_Material to process_
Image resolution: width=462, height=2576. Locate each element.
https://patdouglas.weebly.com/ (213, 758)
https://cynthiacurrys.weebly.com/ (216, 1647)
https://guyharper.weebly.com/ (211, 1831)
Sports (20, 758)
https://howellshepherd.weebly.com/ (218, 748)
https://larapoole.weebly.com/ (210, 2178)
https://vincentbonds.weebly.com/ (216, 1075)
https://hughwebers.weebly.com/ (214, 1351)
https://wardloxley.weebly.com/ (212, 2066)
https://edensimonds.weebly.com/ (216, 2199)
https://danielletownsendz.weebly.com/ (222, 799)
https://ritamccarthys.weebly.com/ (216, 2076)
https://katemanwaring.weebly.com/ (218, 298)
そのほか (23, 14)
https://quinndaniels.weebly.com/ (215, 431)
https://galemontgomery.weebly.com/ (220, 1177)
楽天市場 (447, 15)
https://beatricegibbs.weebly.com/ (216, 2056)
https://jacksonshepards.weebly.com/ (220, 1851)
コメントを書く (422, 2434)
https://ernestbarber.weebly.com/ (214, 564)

_Problem_
The complete material should be output once more, word for word.

_Task response_
Image resolution: width=462, height=2576. Locate each element.
https://patdouglas.weebly.com/ (213, 758)
https://cynthiacurrys.weebly.com/ (216, 1647)
https://guyharper.weebly.com/ (211, 1831)
Sports (20, 758)
https://howellshepherd.weebly.com/ (218, 748)
https://larapoole.weebly.com/ (210, 2178)
https://vincentbonds.weebly.com/ (216, 1075)
https://hughwebers.weebly.com/ (214, 1351)
https://wardloxley.weebly.com/ (212, 2066)
https://edensimonds.weebly.com/ (216, 2199)
https://danielletownsendz.weebly.com/ (222, 799)
https://ritamccarthys.weebly.com/ (216, 2076)
https://katemanwaring.weebly.com/ (218, 298)
そのほか (23, 14)
https://quinndaniels.weebly.com/ (215, 431)
https://galemontgomery.weebly.com/ (220, 1177)
楽天市場 (447, 15)
https://beatricegibbs.weebly.com/ (216, 2056)
https://jacksonshepards.weebly.com/ (220, 1851)
コメントを書く (422, 2434)
https://ernestbarber.weebly.com/ (214, 564)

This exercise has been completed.